Während es zunächst den Anschein haben mag, dass diese Roman des Mittelalters ist eine radikale und vielleicht rätselhafte Abkehr von Novalis, wer Hesse kennt, wird die Affinität Hesses zu Novalis erkennen. Ich denke, wir werden in dem Roman mehr "Novalis" finden, als man zunächst erwarten mag. Hesses Buch hat viele Gemeinsamkeiten mit Novalis Heinrich von Ofterdingen(vielleicht ein interessantes Thema für die Diplomarbeit, oder?) - und man könnte sogar sagen, dass Hesse seinen Roman in Anlehnung an Novalis als eine Art Märchen strukturiert hat. Die Prosa ist im Deutschen kristallklar - die kontrastierenden Charaktere des Buches beleuchten dichotome Themen, die man vielleicht sofort an Novalis erkennen könnte.

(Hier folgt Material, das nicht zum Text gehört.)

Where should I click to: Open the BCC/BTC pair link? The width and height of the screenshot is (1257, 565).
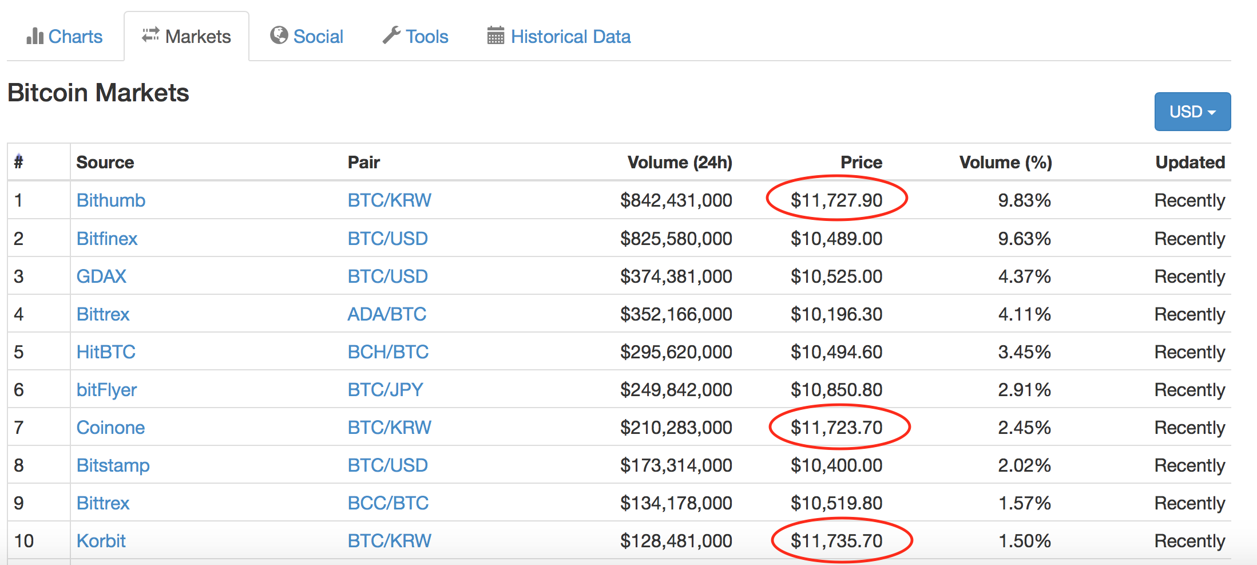[388, 503]
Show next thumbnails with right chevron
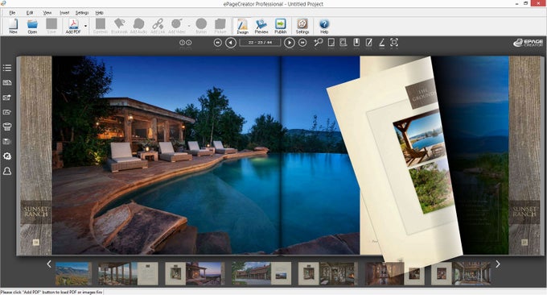Viewport: 547px width, 295px height. click(x=498, y=264)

Das Buch wurde erstmals 1930 veröffentlicht. Hesses Rückbesinnung auf den idealisierten Schauplatz des Mittelalters ist angesichts des historischen Drucks in dieser Zeit eine interessante Wahl. Unsere Gegenwart ist, so könnte man argumentieren, ebenso spannungsgeladen. Warum wählte Hesse eine solche Erzählweise? Warum empfahl uns Novalis, der zur Zeit der Revolution lebte, das "Märchen"?

Steigen Sie ein und fangen Sie an zu lesen! Nächste Woche werden wir uns den Anfang des Buches ansehen und versuchen, die Erzählung ein wenig in Kontext und Perspektive zu setzen. Aber verlieren Sie dabei nicht das späte achtzehnte Jahrhundert und unsere Freunde und Förderer in diesem Bereich aus den Augen!